▸ **Work request**: Reproduce exactly, and nothing but, the lines between the one with "Yaşam Koçluğu (997, 298)" and the end of the entries, both ends included.

Supplied data below:

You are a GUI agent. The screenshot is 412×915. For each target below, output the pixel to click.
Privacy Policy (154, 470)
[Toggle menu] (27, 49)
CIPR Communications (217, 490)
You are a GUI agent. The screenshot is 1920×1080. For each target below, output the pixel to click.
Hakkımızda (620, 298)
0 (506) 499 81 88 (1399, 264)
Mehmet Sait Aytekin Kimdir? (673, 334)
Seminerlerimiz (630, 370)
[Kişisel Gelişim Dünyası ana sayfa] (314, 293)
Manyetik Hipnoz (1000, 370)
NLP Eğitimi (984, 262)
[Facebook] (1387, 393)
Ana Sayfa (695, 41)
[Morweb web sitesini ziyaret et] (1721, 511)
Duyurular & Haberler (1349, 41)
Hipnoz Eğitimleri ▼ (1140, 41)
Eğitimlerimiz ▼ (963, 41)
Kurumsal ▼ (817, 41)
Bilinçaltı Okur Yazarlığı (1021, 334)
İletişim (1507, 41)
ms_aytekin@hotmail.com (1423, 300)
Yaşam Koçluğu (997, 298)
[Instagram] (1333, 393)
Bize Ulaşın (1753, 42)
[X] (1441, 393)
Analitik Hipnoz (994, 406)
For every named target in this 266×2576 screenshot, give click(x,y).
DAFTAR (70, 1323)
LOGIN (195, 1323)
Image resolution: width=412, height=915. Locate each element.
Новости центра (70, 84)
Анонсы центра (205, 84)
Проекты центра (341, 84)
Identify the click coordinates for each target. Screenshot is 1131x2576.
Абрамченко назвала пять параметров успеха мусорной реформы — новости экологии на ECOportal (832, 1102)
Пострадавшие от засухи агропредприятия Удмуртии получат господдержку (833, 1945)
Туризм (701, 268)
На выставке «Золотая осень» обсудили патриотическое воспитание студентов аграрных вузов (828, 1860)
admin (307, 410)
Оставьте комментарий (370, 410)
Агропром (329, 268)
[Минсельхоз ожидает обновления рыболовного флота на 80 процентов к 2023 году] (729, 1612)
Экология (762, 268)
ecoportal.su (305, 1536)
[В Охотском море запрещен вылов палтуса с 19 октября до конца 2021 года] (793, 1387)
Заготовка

End of Supplied data.

▸ **Result of this exercise**:
Yaşam Koçluğu (997, 298)
[Instagram] (1333, 393)
Bize Ulaşın (1753, 42)
[X] (1441, 393)
Analitik Hipnoz (994, 406)
For every named target in this 266×2576 screenshot, give click(x,y).
DAFTAR (70, 1323)
LOGIN (195, 1323)
Image resolution: width=412, height=915. Locate each element.
Новости центра (70, 84)
Анонсы центра (205, 84)
Проекты центра (341, 84)
Identify the click coordinates for each target. Screenshot is 1131x2576.
Абрамченко назвала пять параметров успеха мусорной реформы — новости экологии на ECOportal (832, 1102)
Пострадавшие от засухи агропредприятия Удмуртии получат господдержку (833, 1945)
Туризм (701, 268)
На выставке «Золотая осень» обсудили патриотическое воспитание студентов аграрных вузов (828, 1860)
admin (307, 410)
Оставьте комментарий (370, 410)
Агропром (329, 268)
[Минсельхоз ожидает обновления рыболовного флота на 80 процентов к 2023 году] (729, 1612)
Экология (762, 268)
ecoportal.su (305, 1536)
[В Охотском море запрещен вылов палтуса с 19 октября до конца 2021 года] (793, 1387)
Заготовка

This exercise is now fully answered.